Look for my final column next week, of course, but this will be my blog farewell. I'll be continuing my blogging elsewhere (with very little enterprise IT content, though -- you still need to visit InfoWorld for that).

See you around the web!

Posted by Chad Dickerson at 06:30 AM

August 01, 2005

Google: don't be evil

I've been so busy lately, that I almost missed the news that Google had filed a patent around RSS advertising. Then I saw this post pop into my Technorati watchlist. These words definitely caught my attention:

Now that I look at it again, the patent application WAS filed Dec. 31, 2003 but what then does that say for the obvious at InfoWorld where they talk about their experimenting with RSS advertising beginning more than 6 months before Google?

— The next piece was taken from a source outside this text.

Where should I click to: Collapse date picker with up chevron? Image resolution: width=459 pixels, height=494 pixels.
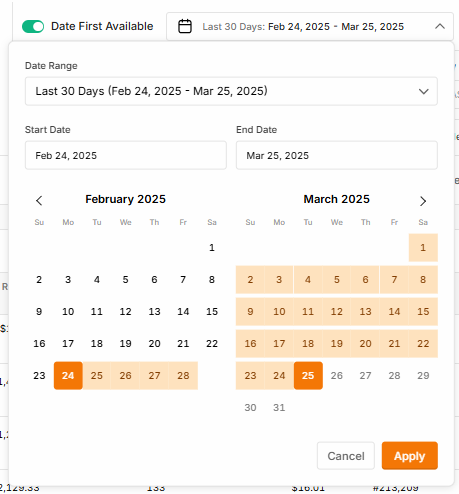coord(440,26)
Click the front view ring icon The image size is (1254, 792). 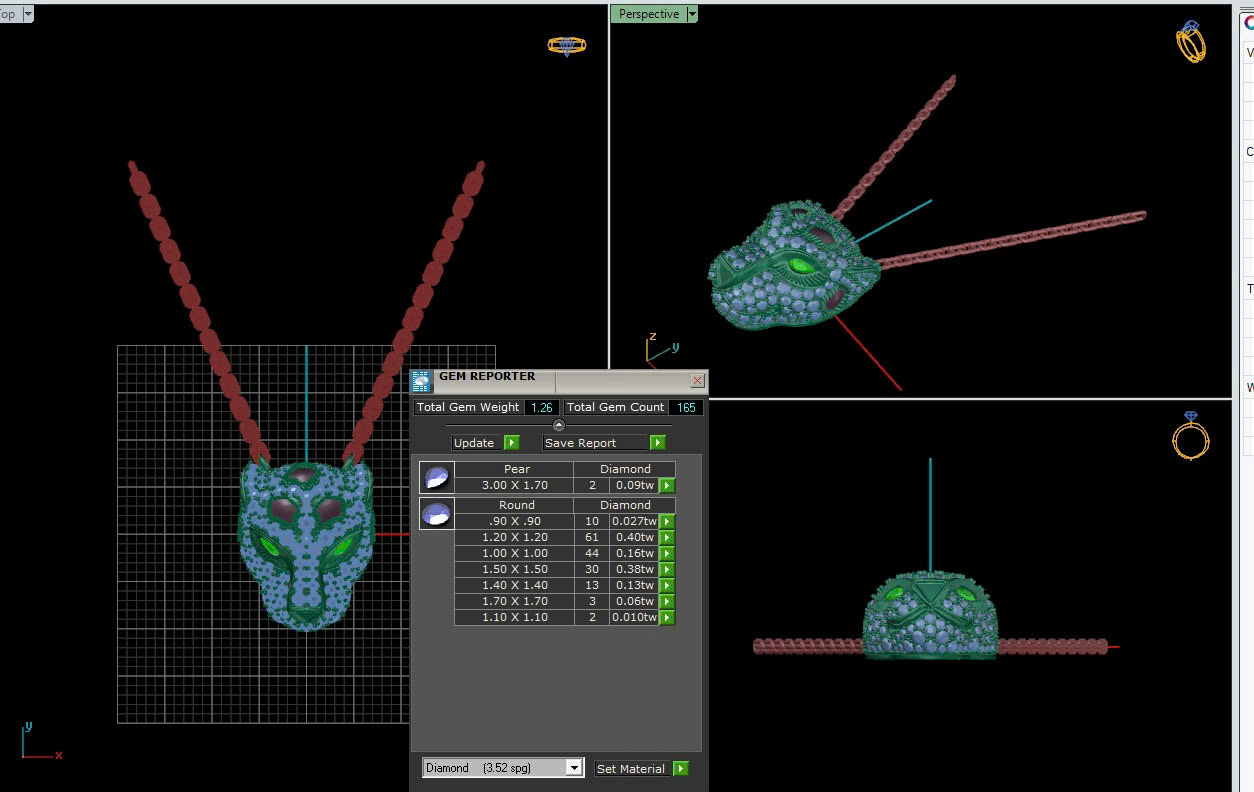pos(1191,436)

Now, we definitely knew we were onto something new back then, so I posted about it immediately, even following up recently on the two-year anniversary of our jump into RSS advertising.

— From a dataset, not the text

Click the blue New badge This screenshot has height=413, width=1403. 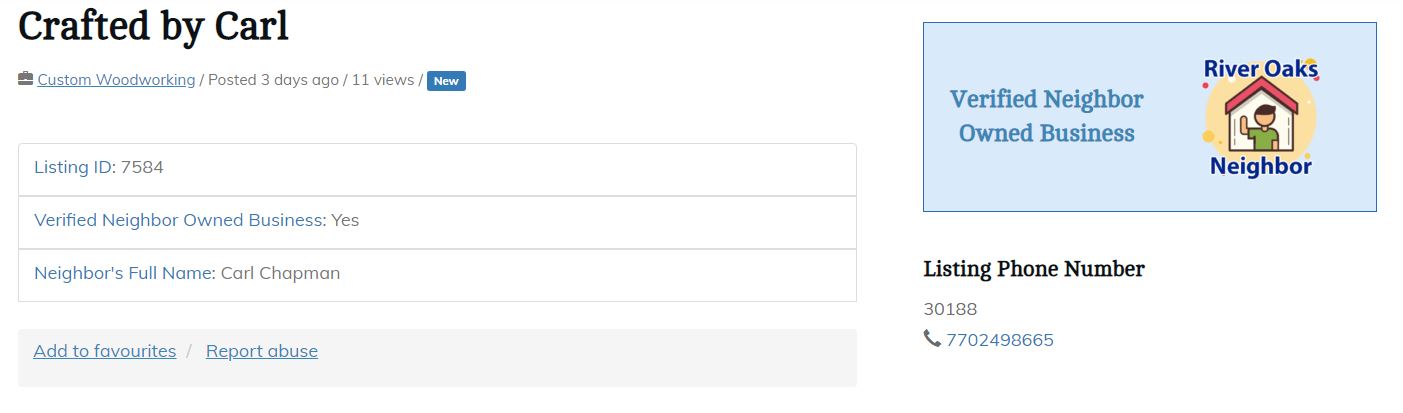click(446, 81)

Anyway, I find this particular patent very strange considering what we had been doing at InfoWorld when it was filed. Here's the abstract from the Google patent ("Embedding advertisements in syndicated content" authored by Nelson Minar) -- as Mark noted on his blog, file this under "Things that make you go hmmmmmm. . . ":

Incorporating targeted ads into information in a syndicated, e.g., RSS, presentation format in an automated manner is described. Syndicated material e.g., corresponding to a news feed, search results or web logs, are combined with the output of an automated ad server. An automated ad server is used to provide keyword or content based targeted ads. The ads are incorporated directly into a syndicated feed, e.g., with individual ads becoming items within a particular channel of the feed. The resulting syndicated feed including targeted ads is supplied to the end user, e.g., as a set of search results or as a requested web log. Embedding of targeted ads into syndicated feeds and/or user response to the embedded ads is be tracked in an automated manner for billing. The automated targeting and insertion process allows ads to be kept current and timely while the original feed may be considerably older.
. . . and here's the brief description of the system we built here at InfoWorld that I posted on my blog on July 23, 2003 just over five months before the Google patent was filed (December 31, 2003), going so far as to compare the automated auction-based system we were using to populate our RSS feeds with advertising and provide metrics to our advertisers (Industry Brains) to Google's:
On the advertising front (see pointers to earlier discussion here about ads for NewsGator), we are trying out a new way of advertising using an auction-based system (similar to Google) called Industry Brains. We're already using Industry Brains on our site (see "InfoWorld Marketplace" at the bottom of our homepage, for example), but it will work in our RSS feeds like this: Advertisers currently bid on links in our News section. The top bidder will receive ad placement in our Top News RSS feed for the first feed of the day (i.e. not every time the feed is updated). The ad link and copy will appear in the description of an entry after the editorial content and indicated by "ADVERTISEMENT" text. As I said in our early trials of RSS-based advertising, we're experimenting and look forward to your feedback, either via e-mail or in your own weblog.
Strange, huh? I don't have any comment on patent issues, but I will say that when InfoWorld was very publicly experimenting with RSS advertising before Google filed their patent, we engaged the community in the discussion, took some heat, and made some adjustments along the way. This is the right way to do it -- doing this type of thing in hiding and then bursting onto the scene with a patent could be considered. . . well. . . . evil by some. (That being said, I want to -- again, like I did in July 2003 -- thank Chris Lin on the lean-and-mean InfoWorld development team for pulling this together without the benefit of 20% time. Nice work, Chris!)